* _Data to process_
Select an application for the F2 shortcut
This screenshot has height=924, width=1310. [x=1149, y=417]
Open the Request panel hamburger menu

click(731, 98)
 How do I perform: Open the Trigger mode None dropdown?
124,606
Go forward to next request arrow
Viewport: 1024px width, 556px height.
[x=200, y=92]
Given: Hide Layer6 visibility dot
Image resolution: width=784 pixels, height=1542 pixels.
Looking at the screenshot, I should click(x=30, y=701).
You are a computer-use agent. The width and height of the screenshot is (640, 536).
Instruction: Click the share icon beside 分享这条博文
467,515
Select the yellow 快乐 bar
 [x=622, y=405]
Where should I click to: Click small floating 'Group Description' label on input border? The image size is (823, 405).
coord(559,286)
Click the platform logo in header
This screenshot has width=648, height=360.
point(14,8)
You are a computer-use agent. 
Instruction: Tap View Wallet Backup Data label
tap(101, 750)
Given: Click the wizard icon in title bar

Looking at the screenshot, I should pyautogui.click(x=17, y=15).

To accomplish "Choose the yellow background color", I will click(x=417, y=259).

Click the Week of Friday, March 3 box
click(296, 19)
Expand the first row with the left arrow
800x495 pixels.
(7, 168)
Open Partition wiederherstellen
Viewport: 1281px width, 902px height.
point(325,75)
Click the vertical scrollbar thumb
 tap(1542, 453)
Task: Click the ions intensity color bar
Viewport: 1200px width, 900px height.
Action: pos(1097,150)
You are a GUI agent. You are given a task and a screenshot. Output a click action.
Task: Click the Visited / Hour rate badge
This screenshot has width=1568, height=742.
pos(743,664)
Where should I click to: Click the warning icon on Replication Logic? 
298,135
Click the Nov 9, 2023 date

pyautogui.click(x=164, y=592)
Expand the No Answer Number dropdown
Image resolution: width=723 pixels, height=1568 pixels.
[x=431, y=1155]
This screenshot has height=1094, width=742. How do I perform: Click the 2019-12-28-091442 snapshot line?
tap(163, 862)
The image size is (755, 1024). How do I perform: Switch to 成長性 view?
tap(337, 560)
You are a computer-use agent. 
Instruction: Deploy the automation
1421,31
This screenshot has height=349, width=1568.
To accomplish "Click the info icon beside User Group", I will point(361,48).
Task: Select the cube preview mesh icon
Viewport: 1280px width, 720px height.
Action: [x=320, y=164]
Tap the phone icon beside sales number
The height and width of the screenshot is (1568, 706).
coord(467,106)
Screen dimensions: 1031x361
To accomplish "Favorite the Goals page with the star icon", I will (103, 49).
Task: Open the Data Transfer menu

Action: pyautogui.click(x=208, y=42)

* _Exercise brief_
All entries should be transcribed verbatim.

* _Task output_
Select an application for the F2 shortcut
This screenshot has height=924, width=1310. [x=1149, y=417]
Open the Request panel hamburger menu

click(731, 98)
 How do I perform: Open the Trigger mode None dropdown?
124,606
Go forward to next request arrow
Viewport: 1024px width, 556px height.
[x=200, y=92]
Given: Hide Layer6 visibility dot
Image resolution: width=784 pixels, height=1542 pixels.
Looking at the screenshot, I should click(x=30, y=701).
You are a computer-use agent. The width and height of the screenshot is (640, 536).
Instruction: Click the share icon beside 分享这条博文
467,515
Select the yellow 快乐 bar
 [x=622, y=405]
Where should I click to: Click small floating 'Group Description' label on input border? The image size is (823, 405).
coord(559,286)
Click the platform logo in header
This screenshot has width=648, height=360.
point(14,8)
You are a computer-use agent. 
Instruction: Tap View Wallet Backup Data label
tap(101, 750)
Given: Click the wizard icon in title bar

Looking at the screenshot, I should pyautogui.click(x=17, y=15).

To accomplish "Choose the yellow background color", I will click(x=417, y=259).

Click the Week of Friday, March 3 box
click(296, 19)
Expand the first row with the left arrow
800x495 pixels.
(7, 168)
Open Partition wiederherstellen
Viewport: 1281px width, 902px height.
point(325,75)
Click the vertical scrollbar thumb
 tap(1542, 453)
Task: Click the ions intensity color bar
Viewport: 1200px width, 900px height.
Action: pos(1097,150)
You are a GUI agent. You are given a task and a screenshot. Output a click action.
Task: Click the Visited / Hour rate badge
This screenshot has width=1568, height=742.
pos(743,664)
Where should I click to: Click the warning icon on Replication Logic? 
298,135
Click the Nov 9, 2023 date

pyautogui.click(x=164, y=592)
Expand the No Answer Number dropdown
Image resolution: width=723 pixels, height=1568 pixels.
[x=431, y=1155]
This screenshot has height=1094, width=742. How do I perform: Click the 2019-12-28-091442 snapshot line?
tap(163, 862)
The image size is (755, 1024). How do I perform: Switch to 成長性 view?
tap(337, 560)
You are a computer-use agent. 
Instruction: Deploy the automation
1421,31
This screenshot has height=349, width=1568.
To accomplish "Click the info icon beside User Group", I will point(361,48).
Task: Select the cube preview mesh icon
Viewport: 1280px width, 720px height.
Action: [x=320, y=164]
Tap the phone icon beside sales number
The height and width of the screenshot is (1568, 706).
coord(467,106)
Screen dimensions: 1031x361
To accomplish "Favorite the Goals page with the star icon", I will (103, 49).
Task: Open the Data Transfer menu

Action: pyautogui.click(x=208, y=42)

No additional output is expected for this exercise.